**TASK REQUIREMENTS:** Retype the material, please. Every line must match.

INFORMATION GIVEN below:

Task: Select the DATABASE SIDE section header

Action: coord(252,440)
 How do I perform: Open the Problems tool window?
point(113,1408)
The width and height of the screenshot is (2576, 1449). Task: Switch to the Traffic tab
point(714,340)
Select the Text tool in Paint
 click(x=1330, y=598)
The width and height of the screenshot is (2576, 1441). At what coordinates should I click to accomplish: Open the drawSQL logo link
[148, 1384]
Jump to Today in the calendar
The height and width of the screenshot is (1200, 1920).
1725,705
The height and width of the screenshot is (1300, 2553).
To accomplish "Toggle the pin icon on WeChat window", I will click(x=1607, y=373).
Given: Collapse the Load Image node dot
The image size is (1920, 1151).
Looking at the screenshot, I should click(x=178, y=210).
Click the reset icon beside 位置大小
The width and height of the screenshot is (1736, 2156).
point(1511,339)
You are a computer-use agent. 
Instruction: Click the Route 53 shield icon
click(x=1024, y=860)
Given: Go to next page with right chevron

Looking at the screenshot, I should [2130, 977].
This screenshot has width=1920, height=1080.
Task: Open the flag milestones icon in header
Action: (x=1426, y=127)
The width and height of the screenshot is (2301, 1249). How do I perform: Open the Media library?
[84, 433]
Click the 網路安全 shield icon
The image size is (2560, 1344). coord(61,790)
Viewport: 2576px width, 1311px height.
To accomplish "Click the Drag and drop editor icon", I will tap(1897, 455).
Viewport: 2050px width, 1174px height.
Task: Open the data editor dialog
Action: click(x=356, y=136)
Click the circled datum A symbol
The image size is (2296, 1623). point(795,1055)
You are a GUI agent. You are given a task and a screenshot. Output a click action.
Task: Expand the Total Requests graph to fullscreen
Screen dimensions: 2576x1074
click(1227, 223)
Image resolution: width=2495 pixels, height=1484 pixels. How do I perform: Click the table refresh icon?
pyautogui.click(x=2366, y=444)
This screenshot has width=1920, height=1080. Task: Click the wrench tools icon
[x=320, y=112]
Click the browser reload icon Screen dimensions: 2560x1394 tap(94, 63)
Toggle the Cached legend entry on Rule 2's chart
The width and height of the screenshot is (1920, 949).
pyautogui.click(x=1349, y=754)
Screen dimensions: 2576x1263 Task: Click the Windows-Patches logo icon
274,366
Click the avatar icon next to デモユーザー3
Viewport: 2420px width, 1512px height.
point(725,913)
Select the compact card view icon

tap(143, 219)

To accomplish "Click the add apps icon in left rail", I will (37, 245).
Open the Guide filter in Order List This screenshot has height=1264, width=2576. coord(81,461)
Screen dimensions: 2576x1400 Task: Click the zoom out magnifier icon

End of INFORMATION GIVEN.

**SOLVED PROBLEM:**
Task: Select the DATABASE SIDE section header

Action: coord(252,440)
 How do I perform: Open the Problems tool window?
point(113,1408)
The width and height of the screenshot is (2576, 1449). Task: Switch to the Traffic tab
point(714,340)
Select the Text tool in Paint
 click(x=1330, y=598)
The width and height of the screenshot is (2576, 1441). At what coordinates should I click to accomplish: Open the drawSQL logo link
[148, 1384]
Jump to Today in the calendar
The height and width of the screenshot is (1200, 1920).
1725,705
The height and width of the screenshot is (1300, 2553).
To accomplish "Toggle the pin icon on WeChat window", I will click(x=1607, y=373).
Given: Collapse the Load Image node dot
The image size is (1920, 1151).
Looking at the screenshot, I should click(x=178, y=210).
Click the reset icon beside 位置大小
The width and height of the screenshot is (1736, 2156).
point(1511,339)
You are a computer-use agent. 
Instruction: Click the Route 53 shield icon
click(x=1024, y=860)
Given: Go to next page with right chevron

Looking at the screenshot, I should [2130, 977].
This screenshot has width=1920, height=1080.
Task: Open the flag milestones icon in header
Action: (x=1426, y=127)
The width and height of the screenshot is (2301, 1249). How do I perform: Open the Media library?
[84, 433]
Click the 網路安全 shield icon
The image size is (2560, 1344). coord(61,790)
Viewport: 2576px width, 1311px height.
To accomplish "Click the Drag and drop editor icon", I will tap(1897, 455).
Viewport: 2050px width, 1174px height.
Task: Open the data editor dialog
Action: click(x=356, y=136)
Click the circled datum A symbol
The image size is (2296, 1623). point(795,1055)
You are a GUI agent. You are given a task and a screenshot. Output a click action.
Task: Expand the Total Requests graph to fullscreen
Screen dimensions: 2576x1074
click(1227, 223)
Image resolution: width=2495 pixels, height=1484 pixels. How do I perform: Click the table refresh icon?
pyautogui.click(x=2366, y=444)
This screenshot has width=1920, height=1080. Task: Click the wrench tools icon
[x=320, y=112]
Click the browser reload icon Screen dimensions: 2560x1394 tap(94, 63)
Toggle the Cached legend entry on Rule 2's chart
The width and height of the screenshot is (1920, 949).
pyautogui.click(x=1349, y=754)
Screen dimensions: 2576x1263 Task: Click the Windows-Patches logo icon
274,366
Click the avatar icon next to デモユーザー3
Viewport: 2420px width, 1512px height.
point(725,913)
Select the compact card view icon

tap(143, 219)

To accomplish "Click the add apps icon in left rail", I will (37, 245).
Open the Guide filter in Order List This screenshot has height=1264, width=2576. coord(81,461)
Screen dimensions: 2576x1400 Task: Click the zoom out magnifier icon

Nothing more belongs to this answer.